In China, private car consumption has risen due to the trend towards urbanization and the rising income brought by the booming economy since 2000. However, the Chinese people may have to face a dilemma – “the city after the automobile” –because rarely a day passes without issues, such as energy shortages and traffic jams, in China’s megacities.
Furthermore, the Chinese Government has realized that electric vehicles may offer a once in a lifetime chance to update the value chain in the automobile industry, due to China’s opportunity to become the technology hub for e-components because of its enormous domestic market, the raw material and labor cost advantage, as well as industry police support from the Chinese Government (Roland Berger Strategy Consultants, 2009).
Today, a new business model innovation – the E-Mobility Business Model, which combines electric vehicles and car sharing – is emerging in the automobile industry. Some entrepreneurial carmakers and some of their (new) key partners, such as utilities, battery makers, energy suppliers, telematics service providers, etc., are attempting to offer creative value propositions that include not only traditional products like (electric) vehicles or services like financing, but also a unique customer experience – a seamless urban green mobility concept – that emphasizes smart individual urban mobility without car ownership.
With the trend for private car consumption since 2000, Chinese car owners seem youthful and dynamic. According to SINOTRUST (2011), the average age of a car owner is about 35 years. Thus, carmakers have recognized that if they continue to focus mainly on serving their urban–affluent consumers, they risk missing the real opportunity – China’s young generation. Accordingly, this study defines China’s young generation as the target group. Then, it attempts to profile the proposals for value to the customer from the E-Mobility Business Model – electric vehicles and car sharing – as follows:
• Desired customer value (DCV): This will be uncovered via focus group interviews and statistical hypothesis testing to explore the value propositions of the business model. In
addition, Generation Y tends to prefer private car travel and express sympathy with car sharing. However, considering the social–economic reality, the vast majority of Generation Y members desire “Smart Mobility for Smart Life”, rational individual urban mobility without car ownership, against the background of the advances of mobile Internet and social networks (Feillard, 2010).

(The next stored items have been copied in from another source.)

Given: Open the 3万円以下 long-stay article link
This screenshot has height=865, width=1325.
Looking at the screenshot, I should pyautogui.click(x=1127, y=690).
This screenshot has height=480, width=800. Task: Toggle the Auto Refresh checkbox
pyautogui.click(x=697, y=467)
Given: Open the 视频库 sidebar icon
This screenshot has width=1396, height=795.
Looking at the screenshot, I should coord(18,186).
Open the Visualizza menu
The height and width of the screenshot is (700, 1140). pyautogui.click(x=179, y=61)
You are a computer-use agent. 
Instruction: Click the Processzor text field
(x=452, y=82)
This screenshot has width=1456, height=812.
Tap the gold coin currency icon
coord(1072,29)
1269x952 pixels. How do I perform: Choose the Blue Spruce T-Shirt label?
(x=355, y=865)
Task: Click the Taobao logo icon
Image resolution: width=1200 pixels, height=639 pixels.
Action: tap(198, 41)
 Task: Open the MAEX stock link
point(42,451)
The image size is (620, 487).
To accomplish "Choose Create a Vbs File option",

• Expected customer value (ECV): This will be determined via maximum difference scaling (MaxDiff) to identify and plan the key activities of the business model. Generation Y seems pragmatic because this study has uncovered the consumer preference of Generation Y for functional customer value among emotional customer value, economic customer value, and functional customer value. Hence, for China’s young generation, the dream e-car seems to be reliable/safe, user-friendly, and cost saving.
• Perceived customer value (PCV): This will be disclosed via conjoint analysis to classify the customers of the business model based on customer preferences for the concrete attributes of electric vehicles in terms of model, price, mileage, charge, and brand. Accordingly, Generation Y emphasizes basics such as the model, brand, or high-tech appeal, but only at the right price.
As a result, the value offered to China’s young generation by electric vehicles and car sharing, originating from the Customer Value Hierarchy Model (CVHM), can be profiled.
Following this, the study segments China’s young generation via factor analysis, cluster analysis, discriminant analysis, and cluster*attitude crosstabulation. As a result, the Generation Y clusters – showing differences in social–demographic profile, consumer mental characteristics, and attitude to e-mobility – may be identified. The cost saver – “Economist” – could be defined as the early adopter of e-cars and the fashion follower and the “Activity Faddist” could be defined as the early participant in car sharing, respectively.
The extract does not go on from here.